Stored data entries
--
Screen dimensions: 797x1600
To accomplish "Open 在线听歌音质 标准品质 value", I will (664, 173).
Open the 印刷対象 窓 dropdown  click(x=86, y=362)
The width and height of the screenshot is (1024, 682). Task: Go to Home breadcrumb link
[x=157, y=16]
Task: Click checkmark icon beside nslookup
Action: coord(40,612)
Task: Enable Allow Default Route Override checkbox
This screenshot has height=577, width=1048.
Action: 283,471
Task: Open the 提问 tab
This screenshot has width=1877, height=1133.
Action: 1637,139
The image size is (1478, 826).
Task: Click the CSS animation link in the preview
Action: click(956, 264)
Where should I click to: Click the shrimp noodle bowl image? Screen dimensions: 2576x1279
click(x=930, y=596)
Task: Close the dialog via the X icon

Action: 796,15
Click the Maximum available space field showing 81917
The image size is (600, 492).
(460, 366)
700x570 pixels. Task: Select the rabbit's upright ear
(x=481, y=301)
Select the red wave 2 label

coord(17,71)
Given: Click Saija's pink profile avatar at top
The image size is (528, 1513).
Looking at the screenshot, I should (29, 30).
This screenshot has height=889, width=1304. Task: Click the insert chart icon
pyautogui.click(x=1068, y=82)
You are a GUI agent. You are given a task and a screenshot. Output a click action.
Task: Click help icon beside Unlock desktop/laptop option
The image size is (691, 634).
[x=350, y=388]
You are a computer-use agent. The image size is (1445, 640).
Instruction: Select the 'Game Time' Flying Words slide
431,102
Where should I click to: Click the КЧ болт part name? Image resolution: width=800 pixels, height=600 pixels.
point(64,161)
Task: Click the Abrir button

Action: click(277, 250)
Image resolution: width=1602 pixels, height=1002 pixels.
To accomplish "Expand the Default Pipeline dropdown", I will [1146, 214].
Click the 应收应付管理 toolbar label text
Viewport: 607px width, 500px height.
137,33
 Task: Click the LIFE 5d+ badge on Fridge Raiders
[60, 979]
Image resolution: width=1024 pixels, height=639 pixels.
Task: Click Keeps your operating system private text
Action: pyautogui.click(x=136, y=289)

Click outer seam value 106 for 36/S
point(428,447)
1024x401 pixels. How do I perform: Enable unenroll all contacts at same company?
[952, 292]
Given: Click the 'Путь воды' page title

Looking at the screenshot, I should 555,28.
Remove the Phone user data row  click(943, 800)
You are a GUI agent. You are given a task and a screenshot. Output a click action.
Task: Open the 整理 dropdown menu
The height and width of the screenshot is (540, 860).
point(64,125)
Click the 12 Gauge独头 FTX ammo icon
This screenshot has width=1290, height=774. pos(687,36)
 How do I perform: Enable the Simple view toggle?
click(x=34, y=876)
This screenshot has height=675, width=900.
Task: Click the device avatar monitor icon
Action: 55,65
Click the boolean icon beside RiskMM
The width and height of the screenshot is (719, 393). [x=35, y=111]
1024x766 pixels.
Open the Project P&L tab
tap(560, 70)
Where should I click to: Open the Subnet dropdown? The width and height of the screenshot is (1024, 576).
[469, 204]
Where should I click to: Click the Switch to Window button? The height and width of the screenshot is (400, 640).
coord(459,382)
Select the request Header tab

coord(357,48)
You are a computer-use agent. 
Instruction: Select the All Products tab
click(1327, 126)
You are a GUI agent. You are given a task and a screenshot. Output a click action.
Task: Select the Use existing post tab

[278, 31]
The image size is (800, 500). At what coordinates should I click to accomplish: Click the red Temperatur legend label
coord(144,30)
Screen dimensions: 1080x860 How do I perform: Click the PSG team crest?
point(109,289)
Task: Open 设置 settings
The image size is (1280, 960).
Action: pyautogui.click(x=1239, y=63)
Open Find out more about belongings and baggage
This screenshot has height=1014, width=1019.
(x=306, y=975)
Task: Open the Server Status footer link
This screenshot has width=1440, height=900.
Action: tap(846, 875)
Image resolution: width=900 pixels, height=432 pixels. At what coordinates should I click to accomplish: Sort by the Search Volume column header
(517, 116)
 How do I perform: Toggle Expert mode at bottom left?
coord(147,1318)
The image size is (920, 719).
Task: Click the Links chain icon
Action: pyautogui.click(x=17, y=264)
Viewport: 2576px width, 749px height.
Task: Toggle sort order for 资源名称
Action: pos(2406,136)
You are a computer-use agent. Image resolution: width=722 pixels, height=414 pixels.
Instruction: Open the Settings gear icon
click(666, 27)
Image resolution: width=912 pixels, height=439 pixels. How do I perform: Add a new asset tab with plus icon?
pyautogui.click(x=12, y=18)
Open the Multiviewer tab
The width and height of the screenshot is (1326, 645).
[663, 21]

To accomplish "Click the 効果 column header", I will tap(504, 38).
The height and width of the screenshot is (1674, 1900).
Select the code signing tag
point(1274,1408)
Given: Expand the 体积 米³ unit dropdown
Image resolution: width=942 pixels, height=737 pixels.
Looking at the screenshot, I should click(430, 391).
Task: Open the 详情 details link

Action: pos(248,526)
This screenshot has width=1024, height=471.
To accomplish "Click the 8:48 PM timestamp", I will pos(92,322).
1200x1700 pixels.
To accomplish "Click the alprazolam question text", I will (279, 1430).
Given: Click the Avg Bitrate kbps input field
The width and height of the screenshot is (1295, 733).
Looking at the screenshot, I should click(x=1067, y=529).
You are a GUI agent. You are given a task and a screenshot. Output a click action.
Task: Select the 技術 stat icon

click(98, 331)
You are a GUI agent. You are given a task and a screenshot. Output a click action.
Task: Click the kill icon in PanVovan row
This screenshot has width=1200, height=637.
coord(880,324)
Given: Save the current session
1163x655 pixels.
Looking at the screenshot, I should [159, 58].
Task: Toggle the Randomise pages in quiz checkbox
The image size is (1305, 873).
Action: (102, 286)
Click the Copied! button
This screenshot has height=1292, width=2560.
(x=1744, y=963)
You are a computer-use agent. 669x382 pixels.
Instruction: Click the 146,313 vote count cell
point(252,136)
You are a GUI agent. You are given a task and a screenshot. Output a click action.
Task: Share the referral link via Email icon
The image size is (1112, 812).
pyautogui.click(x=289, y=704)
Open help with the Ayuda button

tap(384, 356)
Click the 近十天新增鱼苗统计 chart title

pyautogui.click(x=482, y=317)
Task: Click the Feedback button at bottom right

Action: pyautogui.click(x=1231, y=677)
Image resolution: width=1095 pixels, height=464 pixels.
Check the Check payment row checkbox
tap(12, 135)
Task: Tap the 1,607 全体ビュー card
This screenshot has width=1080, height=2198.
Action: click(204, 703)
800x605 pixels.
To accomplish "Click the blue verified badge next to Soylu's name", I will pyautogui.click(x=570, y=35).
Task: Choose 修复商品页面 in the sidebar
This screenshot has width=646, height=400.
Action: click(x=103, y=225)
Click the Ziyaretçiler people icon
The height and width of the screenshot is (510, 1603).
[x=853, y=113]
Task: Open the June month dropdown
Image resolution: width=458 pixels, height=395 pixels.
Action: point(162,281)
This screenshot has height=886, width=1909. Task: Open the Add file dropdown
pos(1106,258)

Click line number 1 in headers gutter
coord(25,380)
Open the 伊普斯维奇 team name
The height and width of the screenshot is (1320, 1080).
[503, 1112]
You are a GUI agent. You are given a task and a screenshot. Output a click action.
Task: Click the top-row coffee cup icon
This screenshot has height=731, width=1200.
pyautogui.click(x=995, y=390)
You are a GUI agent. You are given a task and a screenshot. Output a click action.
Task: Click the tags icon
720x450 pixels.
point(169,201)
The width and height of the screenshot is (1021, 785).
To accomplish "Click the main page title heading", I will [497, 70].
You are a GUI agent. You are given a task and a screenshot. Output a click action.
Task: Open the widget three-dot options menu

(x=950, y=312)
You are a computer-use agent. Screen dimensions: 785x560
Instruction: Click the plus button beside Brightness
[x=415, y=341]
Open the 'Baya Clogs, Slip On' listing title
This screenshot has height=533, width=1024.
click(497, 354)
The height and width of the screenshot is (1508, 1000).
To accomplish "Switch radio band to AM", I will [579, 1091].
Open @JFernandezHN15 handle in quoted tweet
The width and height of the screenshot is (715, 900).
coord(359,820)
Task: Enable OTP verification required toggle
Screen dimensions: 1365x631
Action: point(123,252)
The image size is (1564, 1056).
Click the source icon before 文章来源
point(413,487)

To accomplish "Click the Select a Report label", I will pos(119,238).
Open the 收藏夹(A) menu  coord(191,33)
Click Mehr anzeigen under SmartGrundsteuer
--
> **EXERCISE BRIEF**: Using only the entries above, output the line with "Image resolution: width=900", the line with "Click the Copied! button", and all lines between them, exactly as they stand.

> **SOLUTION FOR THIS TASK**:
Image resolution: width=900 pixels, height=432 pixels. At what coordinates should I click to accomplish: Sort by the Search Volume column header
(517, 116)
 How do I perform: Toggle Expert mode at bottom left?
coord(147,1318)
The image size is (920, 719).
Task: Click the Links chain icon
Action: pyautogui.click(x=17, y=264)
Viewport: 2576px width, 749px height.
Task: Toggle sort order for 资源名称
Action: pos(2406,136)
You are a computer-use agent. Image resolution: width=722 pixels, height=414 pixels.
Instruction: Open the Settings gear icon
click(666, 27)
Image resolution: width=912 pixels, height=439 pixels. How do I perform: Add a new asset tab with plus icon?
pyautogui.click(x=12, y=18)
Open the Multiviewer tab
The width and height of the screenshot is (1326, 645).
[663, 21]

To accomplish "Click the 効果 column header", I will tap(504, 38).
The height and width of the screenshot is (1674, 1900).
Select the code signing tag
point(1274,1408)
Given: Expand the 体积 米³ unit dropdown
Image resolution: width=942 pixels, height=737 pixels.
Looking at the screenshot, I should click(430, 391).
Task: Open the 详情 details link

Action: pos(248,526)
This screenshot has width=1024, height=471.
To accomplish "Click the 8:48 PM timestamp", I will pos(92,322).
1200x1700 pixels.
To accomplish "Click the alprazolam question text", I will (279, 1430).
Given: Click the Avg Bitrate kbps input field
The width and height of the screenshot is (1295, 733).
Looking at the screenshot, I should click(x=1067, y=529).
You are a GUI agent. You are given a task and a screenshot. Output a click action.
Task: Select the 技術 stat icon

click(98, 331)
You are a GUI agent. You are given a task and a screenshot. Output a click action.
Task: Click the kill icon in PanVovan row
This screenshot has width=1200, height=637.
coord(880,324)
Given: Save the current session
1163x655 pixels.
Looking at the screenshot, I should [159, 58].
Task: Toggle the Randomise pages in quiz checkbox
The image size is (1305, 873).
Action: (102, 286)
Click the Copied! button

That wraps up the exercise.